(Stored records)
________
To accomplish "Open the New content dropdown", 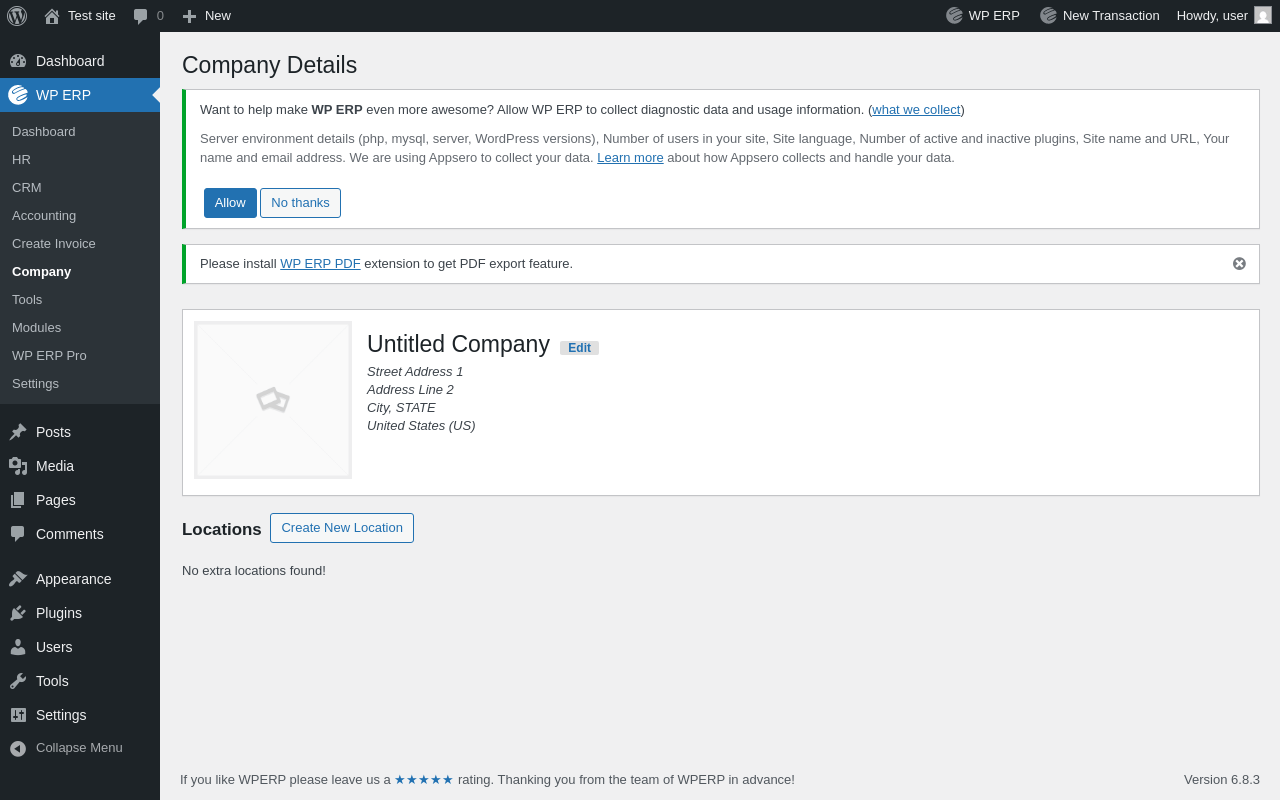I will 206,16.
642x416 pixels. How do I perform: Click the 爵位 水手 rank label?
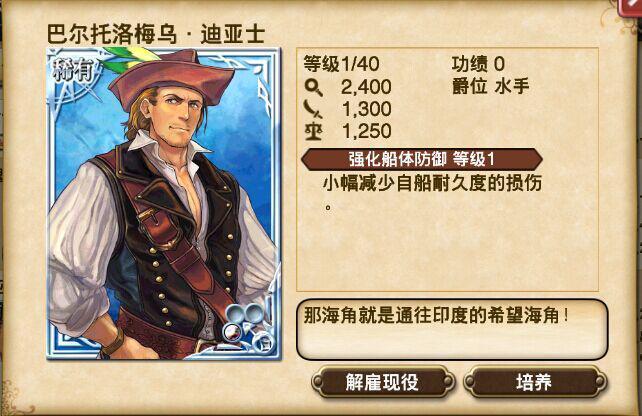tap(491, 86)
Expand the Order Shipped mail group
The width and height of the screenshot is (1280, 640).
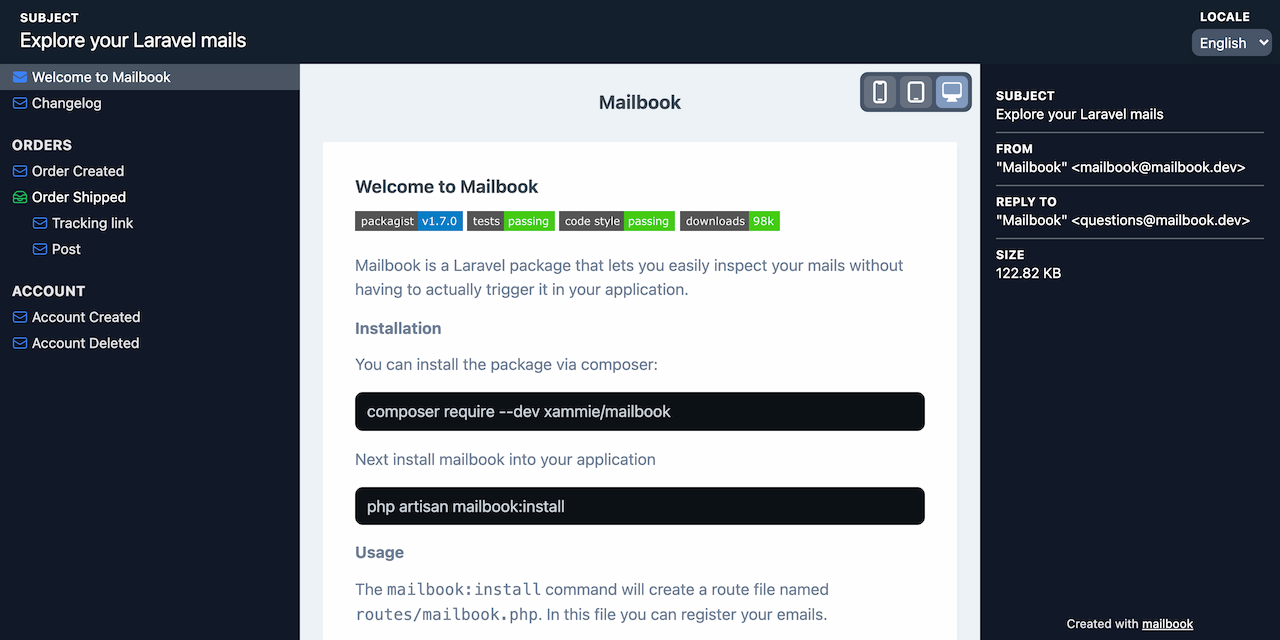click(x=79, y=197)
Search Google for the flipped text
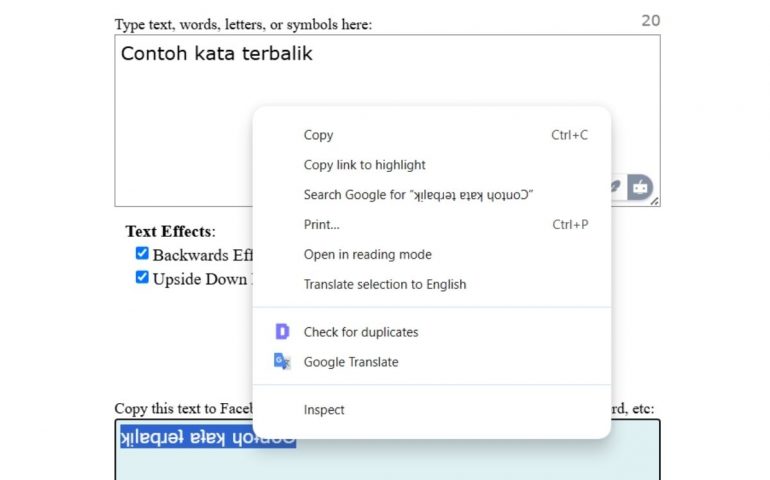 pos(418,195)
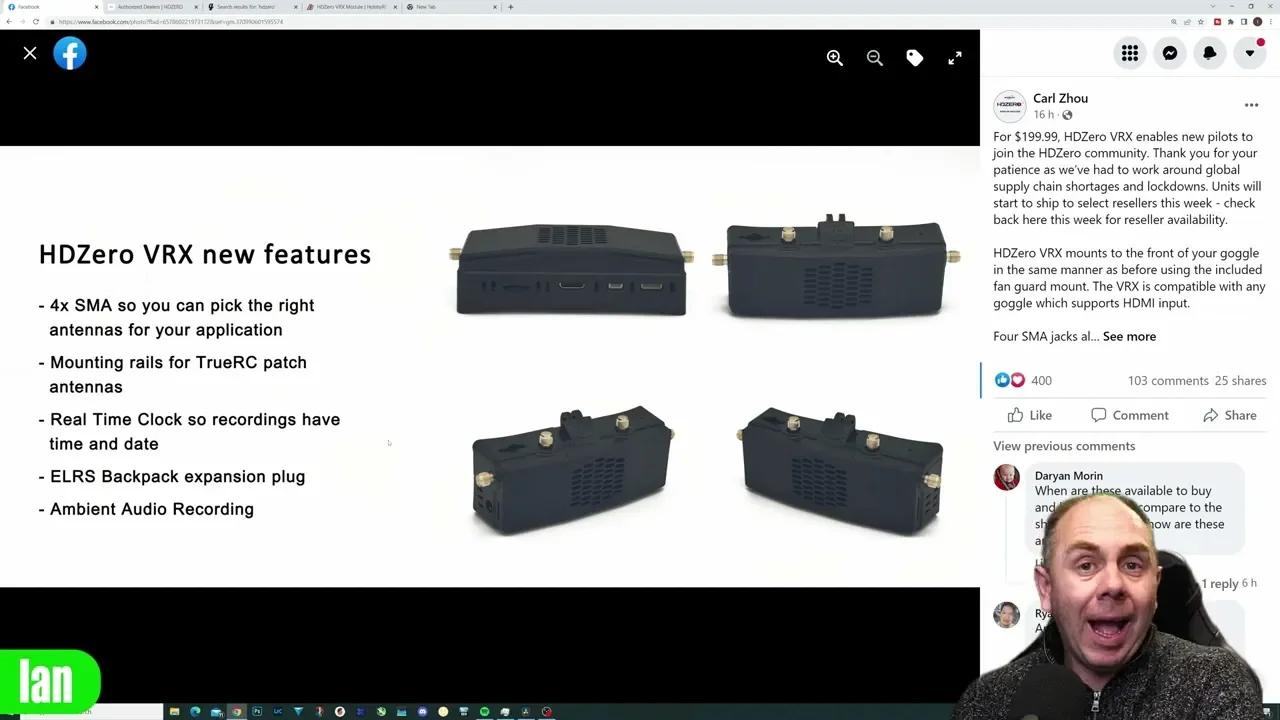Open the Facebook menu grid icon
This screenshot has width=1280, height=720.
pos(1130,54)
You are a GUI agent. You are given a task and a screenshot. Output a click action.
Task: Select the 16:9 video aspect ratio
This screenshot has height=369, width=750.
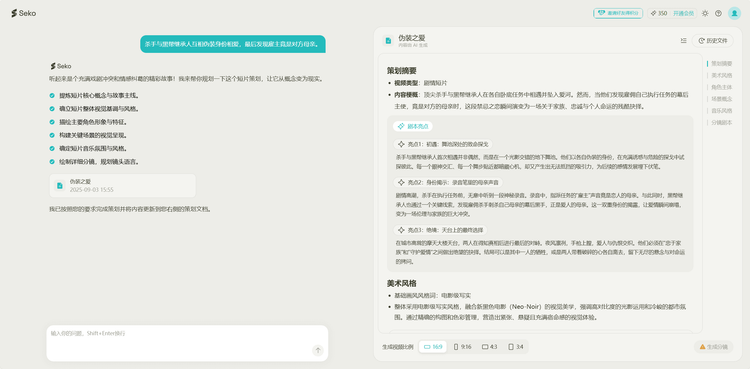[433, 347]
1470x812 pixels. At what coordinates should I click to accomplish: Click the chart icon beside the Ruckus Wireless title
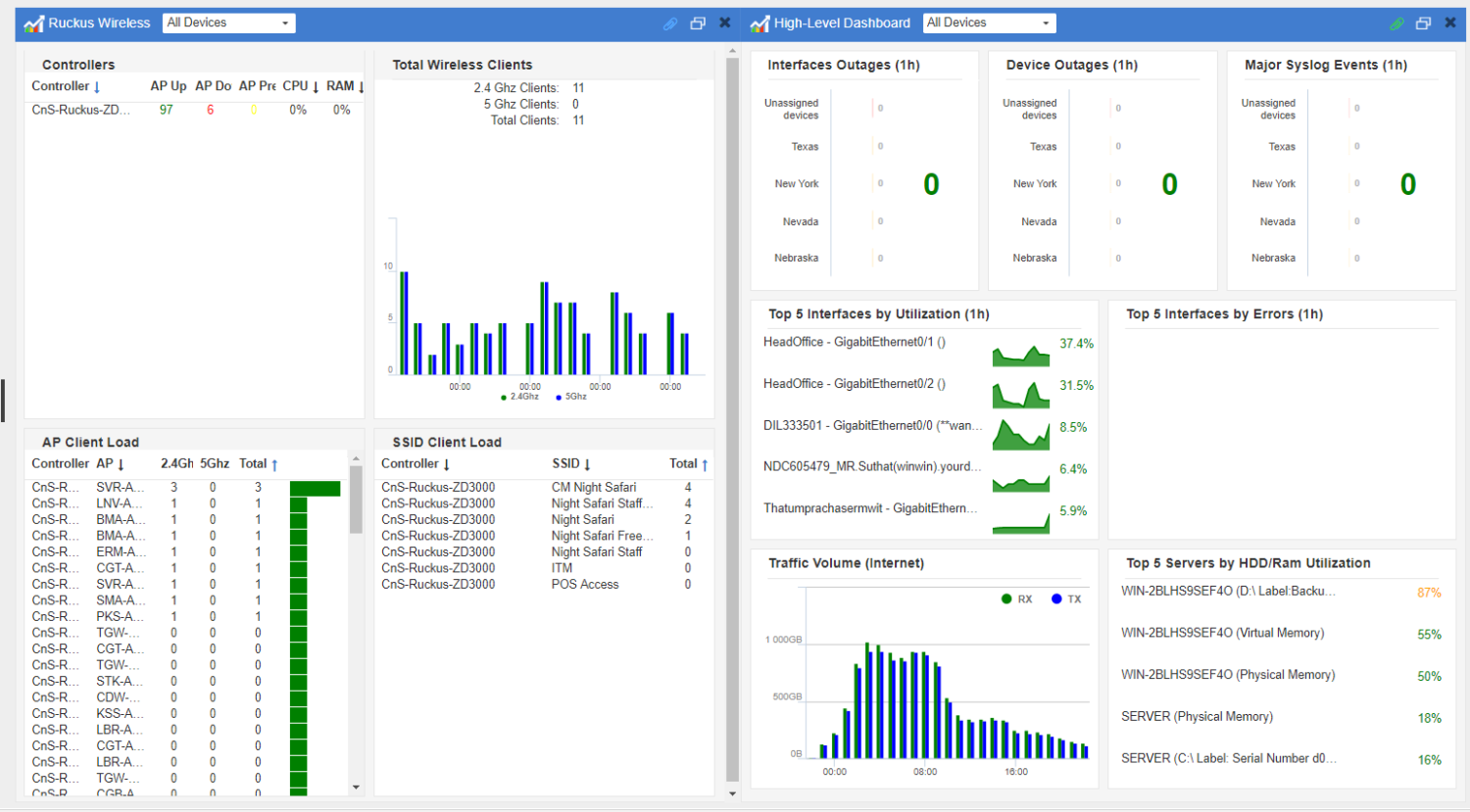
________
__EXERCISE DESCRIPTION__.
Please transcribe exactly the lines from the one containing "Task: Select the 16:9 video aspect ratio" through the last line of the records above, both included, and leave out every picture.

__RESPONSE TO THE TASK__.
Task: Select the 16:9 video aspect ratio
This screenshot has height=369, width=750.
[433, 347]
1470x812 pixels. At what coordinates should I click to accomplish: Click the chart icon beside the Ruckus Wireless title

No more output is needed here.